En la región existe una cruenta disputa entre los carteles del Noroeste y El Golfo por controlar las rutas de tráfico de dinero, armas, personas y droga.

Violencia México

Getty Images
El tráfico de armas desde EE.UU. explica la ola de violencia en México.

Las zonas de mayor trasiego son las ciudades de Laredo, Texas y Nuevo Laredo; Mc Allen y Reynosa así como Brownsville y Matamoros.

También hay registros de tráfico de arsenales en las fronteras entre Chihuahua y Nuevo México, especialmente entre Ciudad Juárez y El Paso, Texas.

Otro lugar es Sonora y Arizona donde la mayor parte del tráfico es por sitios clandestinos en el desierto de Altar, así como California y Baja California.

En esta zona los envíos de armas son, en muchos casos, por las aduanas entre San Diego y Tijuana.

Según la ATF y la Sedena la mayor parte de los cargamentos ilegales son fusiles semiautomáticos, pistolas y balas.

Pero el tráfico incluye armas de guerra. Las autoridades mexicanas han confiscado, en distintos momentos, cohetes antitanque M72 y AT-4.

Armas confiscadas

AFP
Cada año ingresan ilegalmente a México más de 200.000 armas.

También lanzacohetes RPG-7, lanzagranadas MGL, fusiles Barret calibre .50 así como subametralladoras y pistolas “de nueva generación” equipadas con balas trazadoras y con capacidad de traspasar blindajes de tipo medio.

En México a estas armas se les conoce como “matapolicías”, porque atraviesan los chalecos antibalas que portan los agentes.

Además se han asegurado bazucas, misiles tierra-aire para derribar aeronaves y miles de balas y granadas de alto calibre.

Los datos corresponden a la FGR. Las organizaciones a las que se confiscó este tipo de armas son, por ejemplo, los carteles de Sinaloa, Los Zetas, Jalisco Nueva Generación, Juárez y Los Caballeros Templarios, entre otros.

La política

Más allá de los números, el tráfico de armas es uno de los temas más complicados en la relación entre México y Estados Unidos.

El problema se agravó a partir de 2004, cuando el gobierno del entonces presidente George Bush eliminó la prohibición para vender fusiles de asalto y armas semiautomáticas.

A partir de ese momento empezó una relación entre el incremento de homicidios y violencia en suelo mexicano, con la venta de armamento en suelo estadounidense dice el especialista Weigend Vargas.

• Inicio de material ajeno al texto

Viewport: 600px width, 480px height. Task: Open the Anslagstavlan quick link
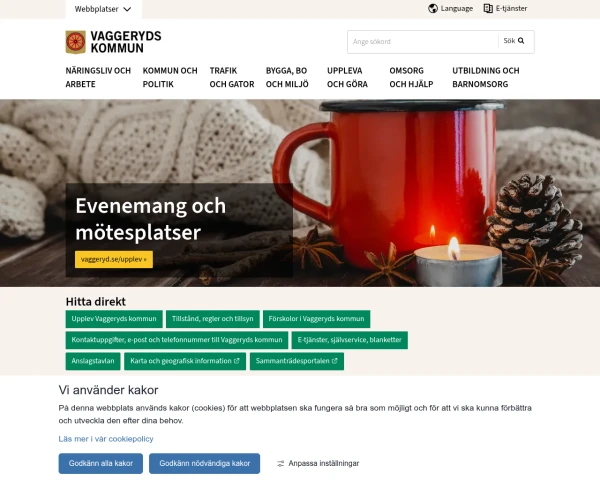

El experto recuerda, por ejemplo, algunos estudios que mostraron un incremento en el número de homicidios cometidos con fusiles de asalto en municipios mexicanos vecinos de Arizona y Texas.

Algo que no sucedió en ciudades fronterizas con California. La diferencia: en los primeros estados las regulaciones para comprar armamento de alto calibre son “muy permisivas”, dice el especialista.

California mantiene la prohibición de venderlo. Pero la facilidad para los estadounidenses de reunir arsenales es una parte de la historia.

Donald Trump

Getty Images
El gobierno de Donald Trump se resiste a prohibir la venta libre armas en EE.UU.

La otra es que la guerra contra y entre carteles de narcotráfico en México incrementó la demanda de armas.

A esto se suman los problemas de corrupción y la poca capacidad de las autoridades para vigilar su frontera.

“Las aduanas en México son absolutamente permeables, no tenemos elementos suficientes de control”, dice Francisco Rivas.

Los distintos gobiernos mexicanos han solicitado a su contraparte un mayor esfuerzo para controlar el tráfico de armas.

Pero en Estados Unidos hay resistencias aunque a partir del tiroteo en El Paso, Texas el pasado 3 de agosto regresó el tema a la discusión pública dice Weigend Vargas.

Actualmente muchos están en favor de que se prohíba de nuevo la venta libre de armas de asalto. Otros demandan revisiones más estrictas de antecedentes a los posibles compradores.

“Hay muchas conexiones allí”, insiste el especialista. “Las mismas regulaciones que reducirían la violencia en Estados Unidos ayudarían a bajar el tráfico hacia México“.